**Problem to solve**
If a line in the records contains the string "Given", show that line.

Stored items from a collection
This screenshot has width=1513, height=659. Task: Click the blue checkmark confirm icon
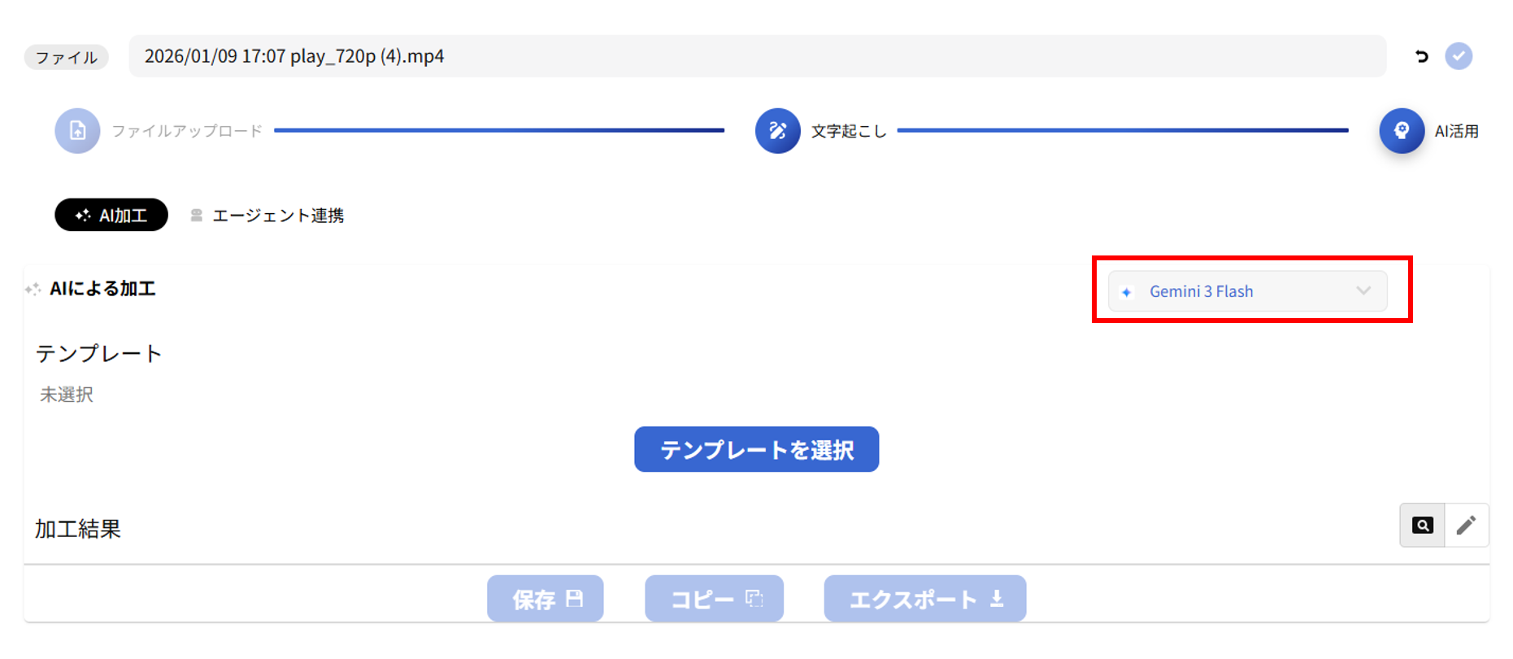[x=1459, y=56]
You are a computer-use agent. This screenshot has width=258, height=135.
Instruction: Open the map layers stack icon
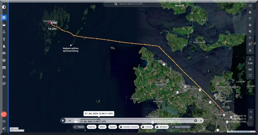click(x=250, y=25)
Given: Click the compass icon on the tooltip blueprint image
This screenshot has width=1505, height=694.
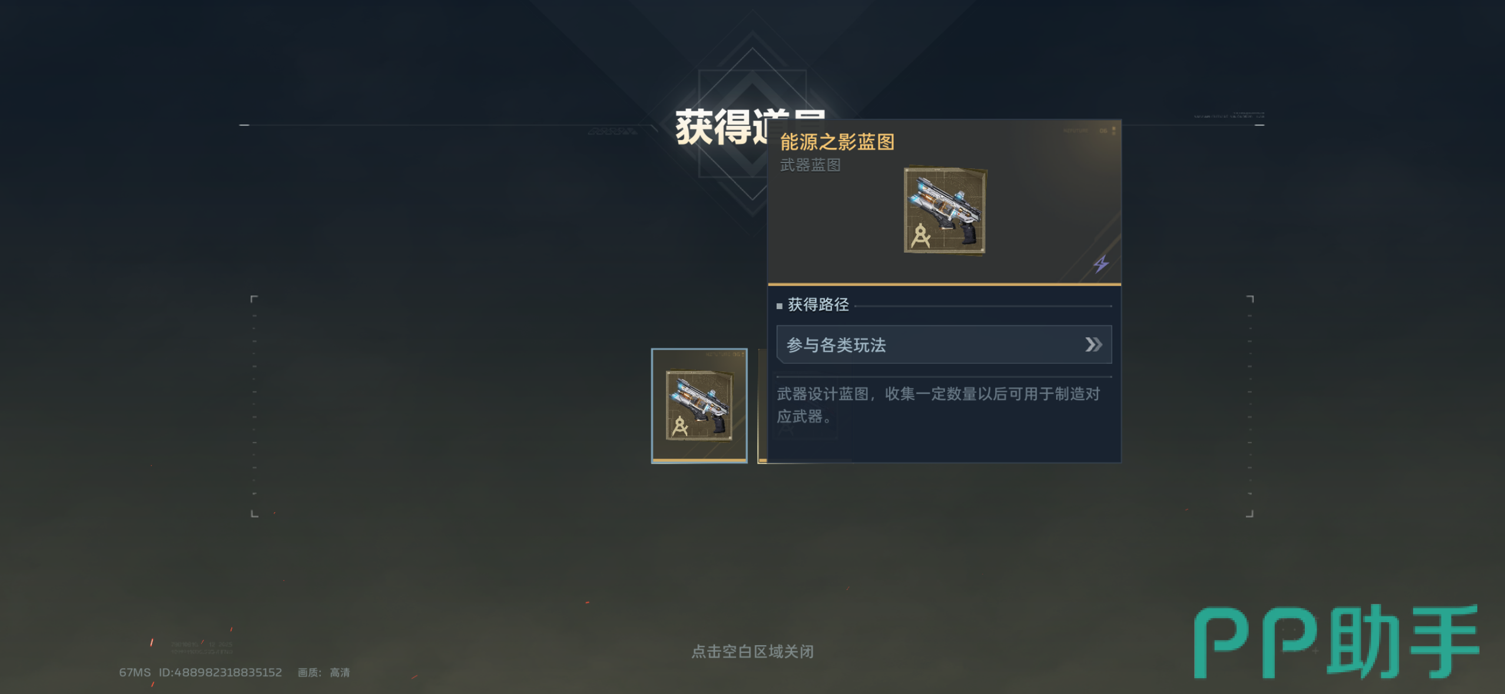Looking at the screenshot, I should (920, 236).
* * *
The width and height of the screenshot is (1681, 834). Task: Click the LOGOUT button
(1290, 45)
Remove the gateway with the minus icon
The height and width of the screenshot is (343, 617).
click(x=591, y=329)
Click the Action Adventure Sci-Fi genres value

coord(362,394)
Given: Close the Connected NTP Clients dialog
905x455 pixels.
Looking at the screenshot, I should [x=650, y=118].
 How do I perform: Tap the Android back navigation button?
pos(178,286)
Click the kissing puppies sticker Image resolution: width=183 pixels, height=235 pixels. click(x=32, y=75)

**Response area**
Given: Click the compass icon on the tooltip blueprint image
Given: Close the Connected NTP Clients dialog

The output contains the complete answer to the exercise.